First-year UCLA volleyball coach John Speraw had packed away all of his USA Volleyball gear after the London Olympics, thinking his work with the U.S. men's national team had all but come to an end when he joined the Bruins.
But in the space of the past two weeks, Speraw was pulled into the running as the coach that would lead the U.S. men in the run-up to the 2016 Rio Olympics.
On Monday, he took the job. On Tuesday, he was looking for that packed-away gear to wear at his first news conference.
Speraw, an assistant on the past two Olympic men's teams, will continue on with the Bruins as well as lead the U.S. national team, which is based in Anaheim, Calif.
"This is definitely out of the blue. It wasn't on my radar at all," Speraw said. "I was very happy where I was at. I was happy with the decision that I made. (But) I'm very excited about the possibility of doing it because I felt like it was something that could be done."
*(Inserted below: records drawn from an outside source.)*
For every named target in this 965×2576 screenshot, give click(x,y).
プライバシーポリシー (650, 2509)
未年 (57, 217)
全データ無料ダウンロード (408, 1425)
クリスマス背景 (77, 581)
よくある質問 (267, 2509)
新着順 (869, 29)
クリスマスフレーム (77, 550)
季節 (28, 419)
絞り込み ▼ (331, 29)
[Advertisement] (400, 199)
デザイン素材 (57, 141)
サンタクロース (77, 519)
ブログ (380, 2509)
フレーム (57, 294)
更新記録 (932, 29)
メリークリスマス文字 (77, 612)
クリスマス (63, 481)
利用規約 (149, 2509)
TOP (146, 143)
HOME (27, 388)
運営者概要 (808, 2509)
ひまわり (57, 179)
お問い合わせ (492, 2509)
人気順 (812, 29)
His predecessors for the past two Olympics, Hugh McCutcheon and Alan Knipe, had both focused solely on the national team. But a change in the international volleyball competition schedule that moved the World Cup and World Championships to August and September allowed Speraw to take on both jobs.
"Because of those changes, we felt this was something that was very doable," he said. "For me, that was emphasized after spending the last eight months at UCLA. The support at UCLA has been more than I've ever imagined."
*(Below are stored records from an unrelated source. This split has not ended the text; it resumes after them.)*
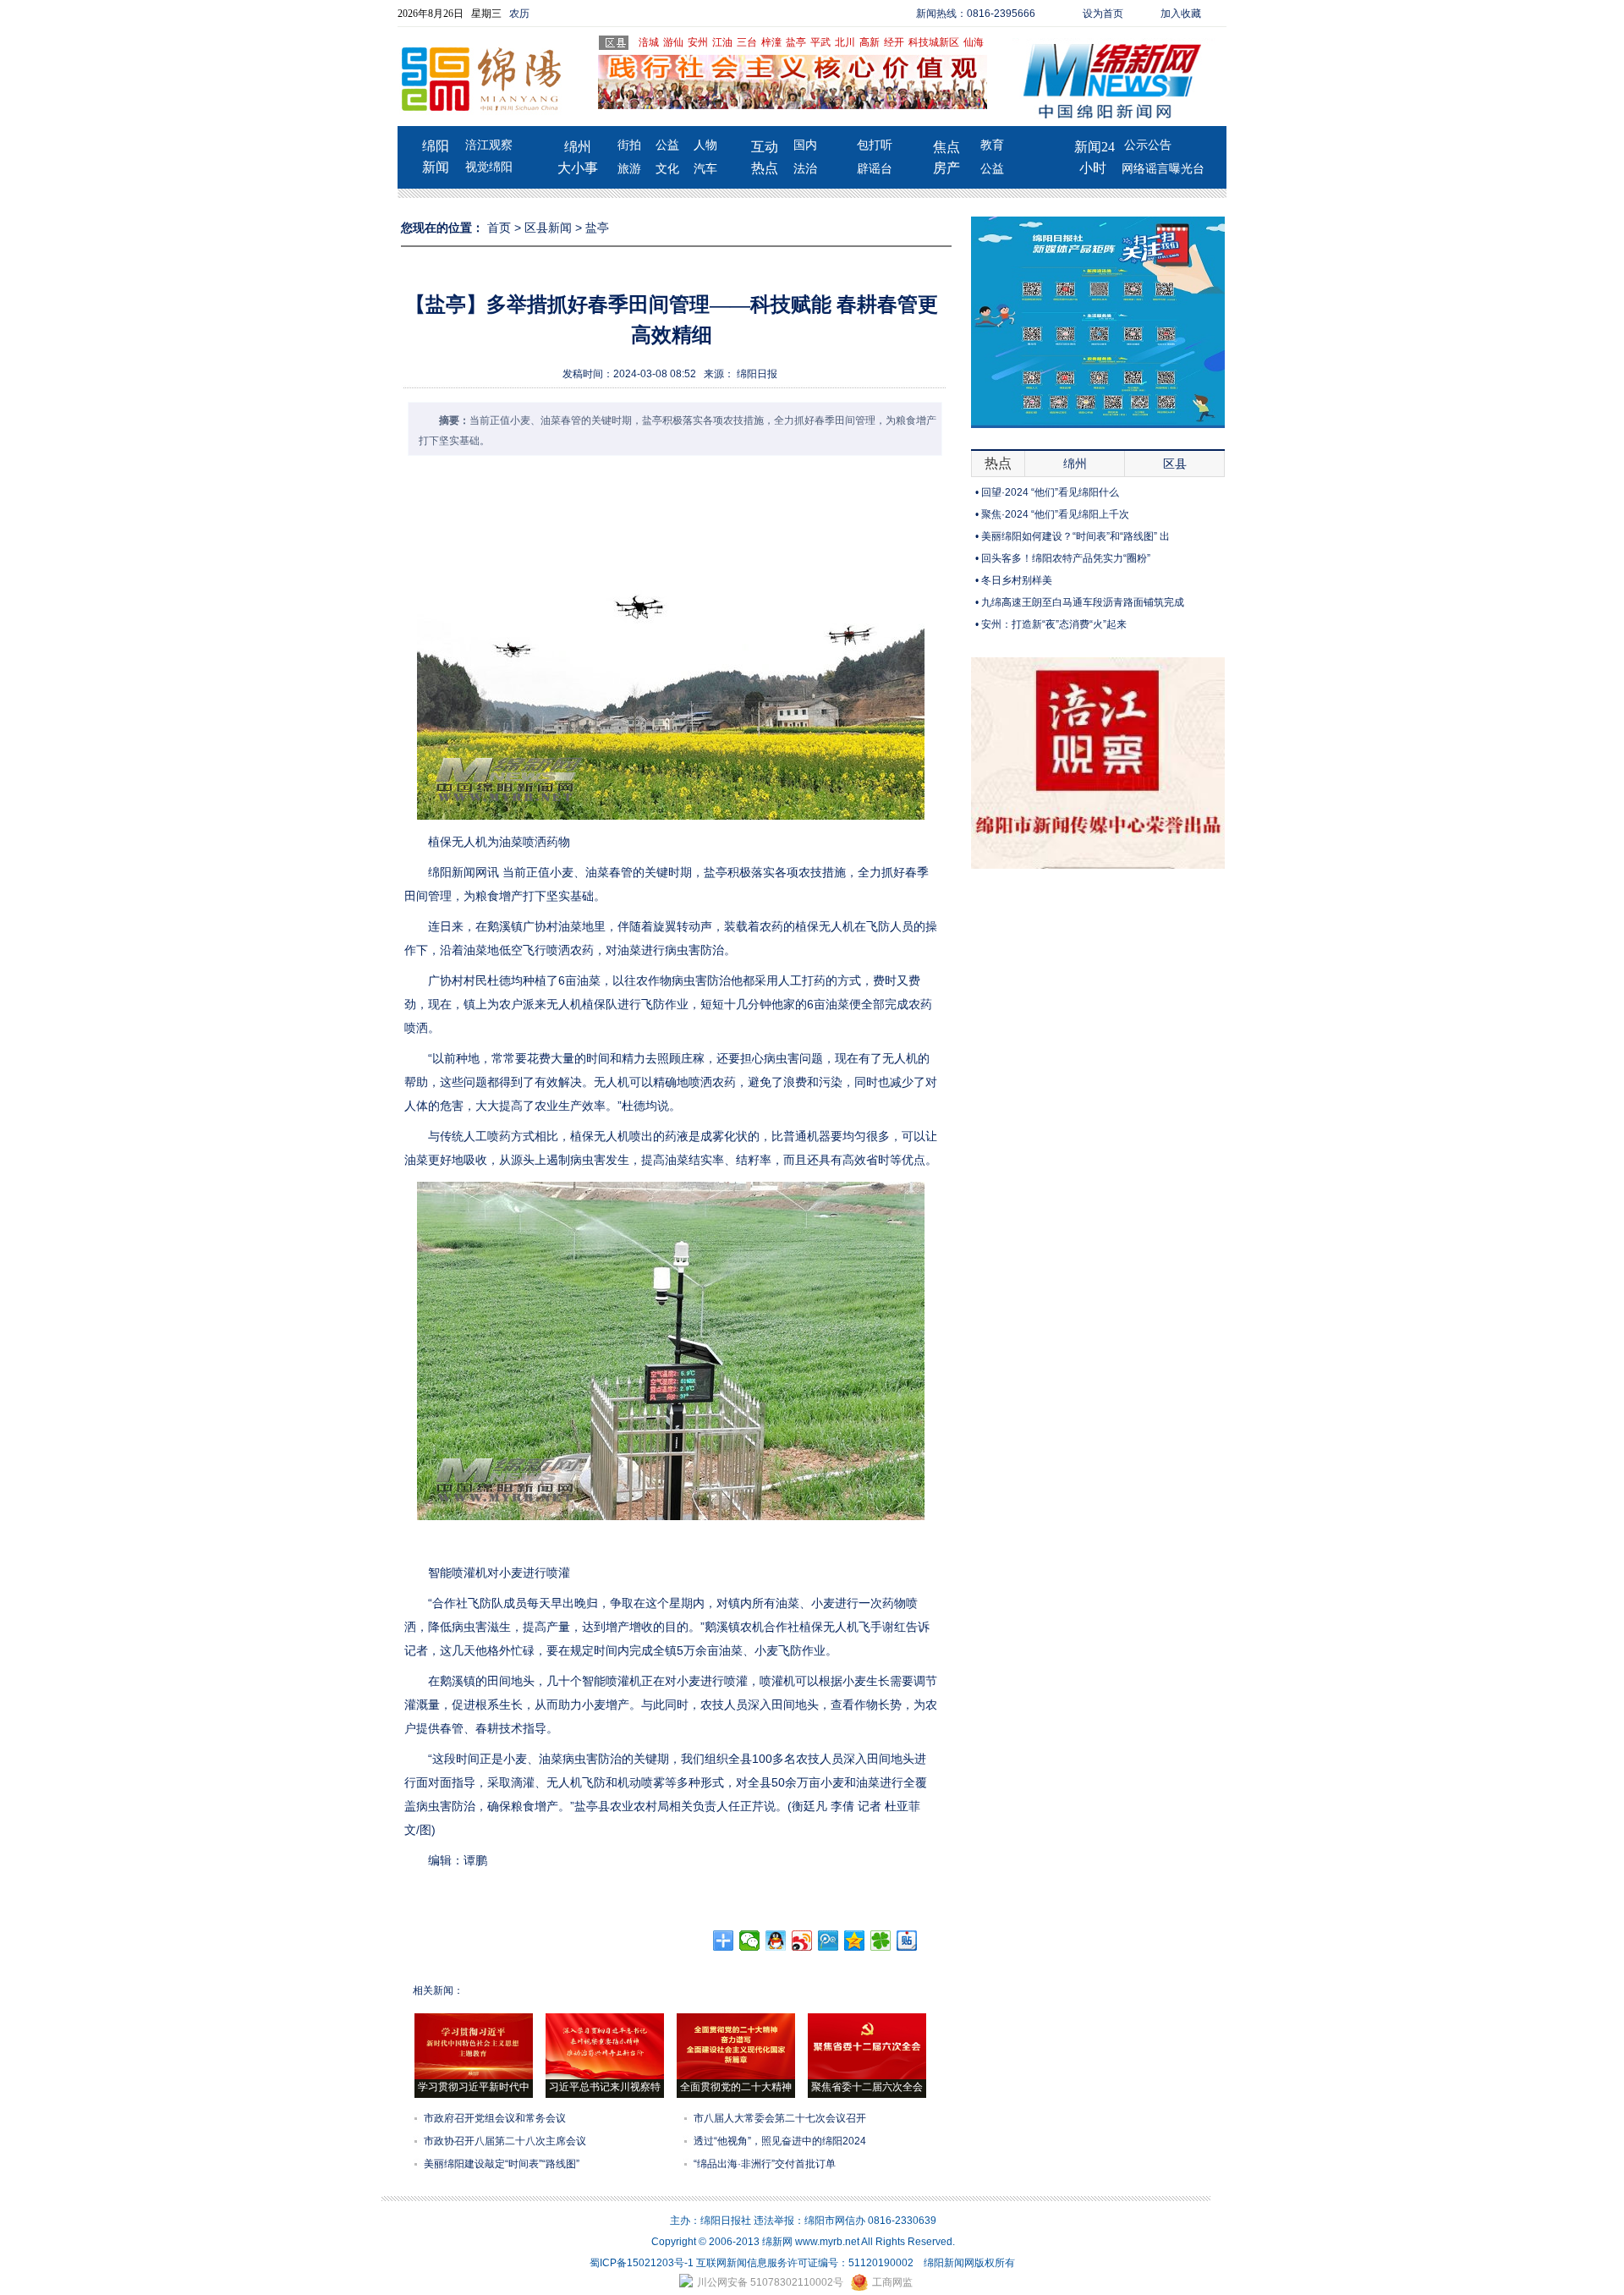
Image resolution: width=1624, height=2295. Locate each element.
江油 (722, 42)
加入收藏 (1180, 13)
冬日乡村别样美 (1016, 580)
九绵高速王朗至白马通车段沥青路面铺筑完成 (1082, 602)
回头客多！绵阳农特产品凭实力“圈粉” (1065, 558)
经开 (894, 42)
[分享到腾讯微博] (828, 1940)
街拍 (629, 145)
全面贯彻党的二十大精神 (736, 2087)
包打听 (874, 145)
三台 (747, 42)
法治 (805, 168)
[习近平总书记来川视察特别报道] (605, 2076)
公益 (667, 145)
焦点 (946, 147)
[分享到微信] (749, 1940)
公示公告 (1147, 145)
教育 (992, 145)
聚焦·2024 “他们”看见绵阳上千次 (1055, 514)
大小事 (577, 168)
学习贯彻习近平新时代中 (473, 2087)
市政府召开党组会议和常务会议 (495, 2118)
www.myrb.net (827, 2242)
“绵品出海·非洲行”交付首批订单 (765, 2164)
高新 (869, 42)
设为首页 (1103, 13)
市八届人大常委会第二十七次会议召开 (780, 2118)
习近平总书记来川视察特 (605, 2087)
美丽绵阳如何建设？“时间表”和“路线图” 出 (1075, 536)
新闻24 (1094, 147)
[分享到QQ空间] (854, 1940)
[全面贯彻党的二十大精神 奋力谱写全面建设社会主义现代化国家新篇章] (736, 2076)
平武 (820, 42)
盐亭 (796, 42)
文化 (667, 168)
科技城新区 (933, 42)
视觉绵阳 (489, 167)
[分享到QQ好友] (776, 1940)
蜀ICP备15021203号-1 (642, 2263)
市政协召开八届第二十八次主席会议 (505, 2141)
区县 (1175, 463)
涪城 (649, 42)
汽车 (705, 168)
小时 (1092, 168)
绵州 (577, 147)
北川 (845, 42)
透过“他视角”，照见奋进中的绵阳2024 (780, 2141)
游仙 (673, 42)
Speraw was an assistant coach under McCutcheon for the U.S. men's team that won the gold medal at the 2008 Beijing Games. He continued as an assistant under Knipe for the Olympic team that was fifth in London last summer.
The finish off the podium in London was a disappointment for the defending champions, especially after going 4-1 in pool play and capturing the top seed in the quarterfinals. But the U.S. was bounced by Italy in straight sets.
The U.S. team is now ranked fifth in the world by the FIVB, the sport's international governing body.
Speraw said he will be looking to add some young talent to the U.S. roster at the start of this quadrennial.
"I felt like watching the last quad that Russia and Brazil in particular, and Italy and Poland for sure, took some risks on some young guys early in the quad even if it sacrificed early success for long-term development," he said. "I think we are thinking along those lines, although nothing has been really decided yet. I think we are going to have to get some new blood in here and take a look at some new young players and see what they can do early in the quad and in World League."
He added: "I want to make sure that we are at the very best we can four years from now. We are in that exploratory phase about how we are going to construct this roster."
At UCLA, his alma mater, Speraw replaced storied coach Al Skates, who coached the Bruins for 50 years. UCLA is 15-9 so far this season and is No. 4 in the American Volleyball Coaches Association rankings.
Before taking over the Bruins, Speraw was coach at UC Irvine for 10 seasons, leading the Anteaters to three national championships and four appearances in the NCAA finals.
He played at UCLA from 1992-95 and was part of two national championship teams.
"He's a terrifically talented coach who has had a remarkable level of success at the college level," Doug Beal, USA Volleyball's chief executive officer, said in a statement. "He knows the current U.S. men's player pool very well from his experiences over the last two quads. He has mentored under both Hugh McCutcheon and Alan Knipe."